I have notifications on for Uber Eats because I want updates when I order a food delivery. Of course, the app takes this opportunity to randomly (though infrequently) send me ad notifications during the other 98% of the time. Just this past week I've seen notifications for getting my Easter shopping done, and something for "National Burrito Day" which I'm sure is totally a real thing.
Unfortunately, lots of apps are like this. But are they annoying or frequent enough that I will turn off notifications? No, because I'd rather put up with it than have to remember to turn them back on the next time I order something.
I solve that in a hilarious way: by uninstalling the app when I’m not using it.
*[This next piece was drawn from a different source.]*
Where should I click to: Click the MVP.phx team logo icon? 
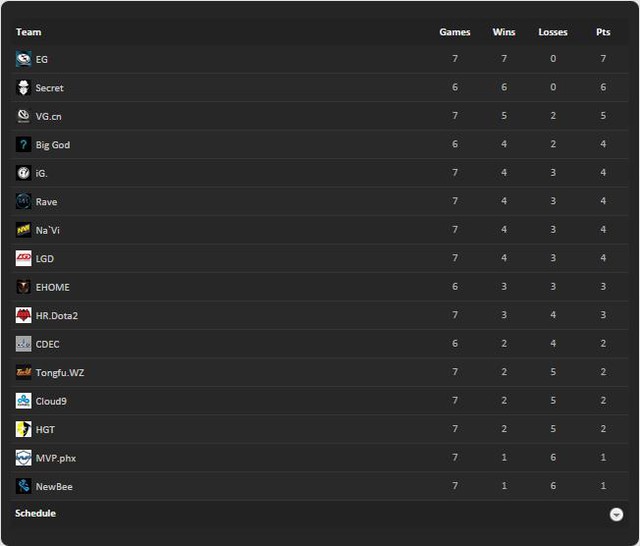[23, 458]
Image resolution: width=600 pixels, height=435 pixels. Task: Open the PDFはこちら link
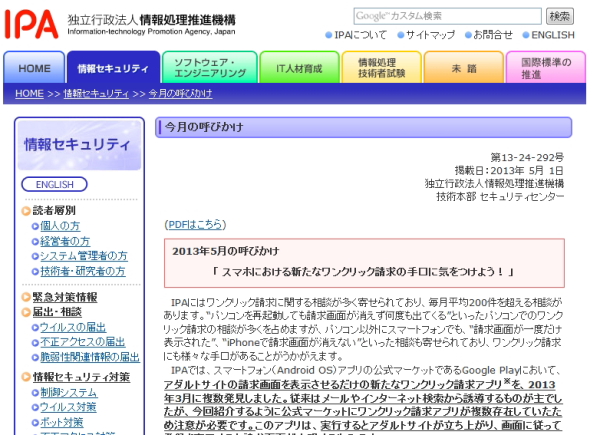(x=195, y=224)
Works perfectly, other than some slight sign-in friction, for e.g. airlines, Uber/Etsy, and so on. But I’d rather suffer through logging in with a saved password than receive notification spam — I can respect that others prefer the opposite way.
[Buzzkill] for android lets you completely control if you get specific notifications at all or with sound etc. I bunch up noisy text threads in once-a-day chunks, silence all notifications not about/from nuclear family from sleep to wake, etc.
It really made me appreciate that, when I have to have my phone, notifications are like an extra obnoxious form of e-mail with all of its problems. [Buzzkill] gives me the phone equivalent of Inbox Zero.
[Buzzkill]: https://play.google.com/store/apps/details?id=com.samruston....
The filtering looks fairly powerful, but I wonder if I could have it hide notifications from apps that I haven't interacted with in 24 hours. I would do that for ALL of the delivery and transportation apps.